Delfino becomes embroiled in an argument with a Federal official, Peter Harkness. When Delfino shows an interest in Rosita, a girl that Harkness regards as his girlfriend, Delfino is tied up and lashed across the face. He is only saved from further assault by the sheriff, David Howard.

Delfino embarks on a career of Robin Hood-style banditry to avenge the brutal treatment of the Spanish and Mexican settlers, and there is soon a price on his head. Now close friends with Delfino, Howard has fallen in love with his sister, Dolores. When their father is shot, Delfino avenges his murder.
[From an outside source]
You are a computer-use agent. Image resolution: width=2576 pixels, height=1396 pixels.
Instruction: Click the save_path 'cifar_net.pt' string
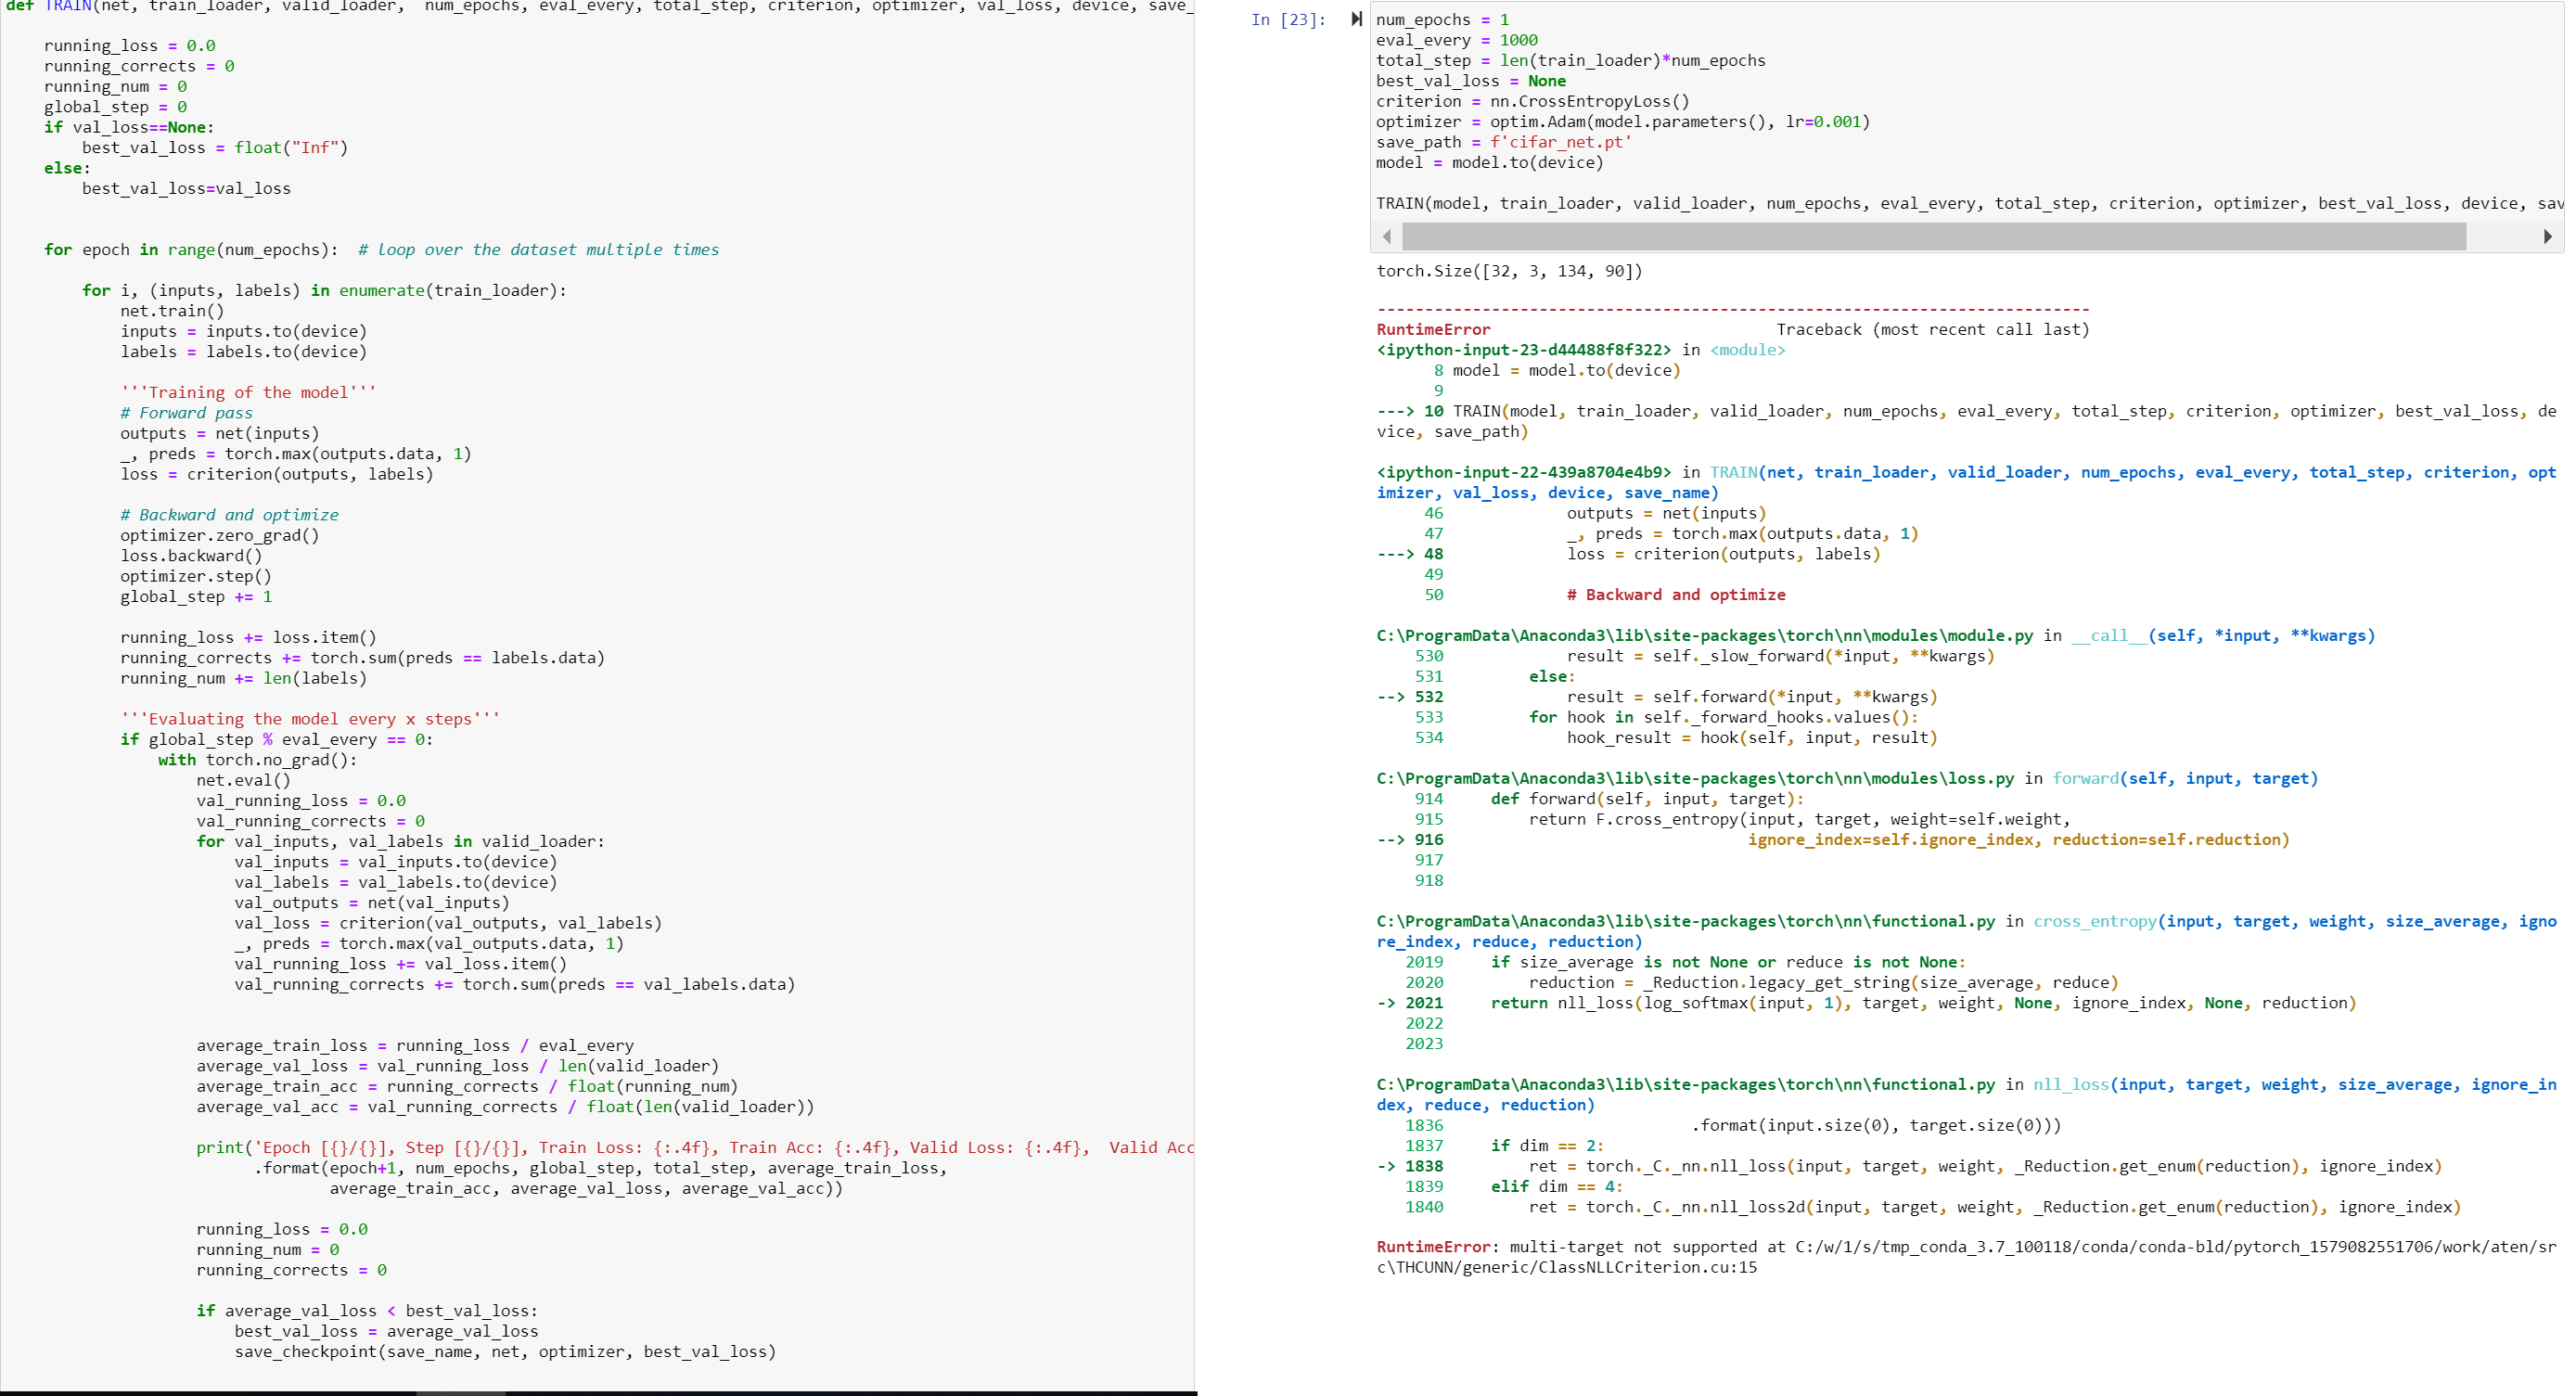coord(1560,142)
He delivers the deed to his family's property to Howard, who allows him time to escape to Mexico — where Rosita promises to meet him.

==Cast==

- Richard Barthelmess as Francisco Delfino
- Mary Astor as Doña Rosita Garcia
- Fred Kohler as Peter Harkness
- Marian Nixon as Doña Dolores Delfino
- James Rennie as David Howard
- Robert Edeson as Don Delfino
- Erville Alderson as Judge Travers
- Barbara Bedford as Lupe
- Arthur Stone as Juan
- William L. Thorne as Bella Union cantina landlord
- Mathilde Comont as Concha (uncredited)
- Xavier Cugat as orchestra leader (uncredited)
- Frank Lackteen as caballero (uncredited)
- Francis McDonald as caballero (uncredited)

==Box Office==
According to Warner Bros records the film earned $565,000 domestically and $151,000 foreign.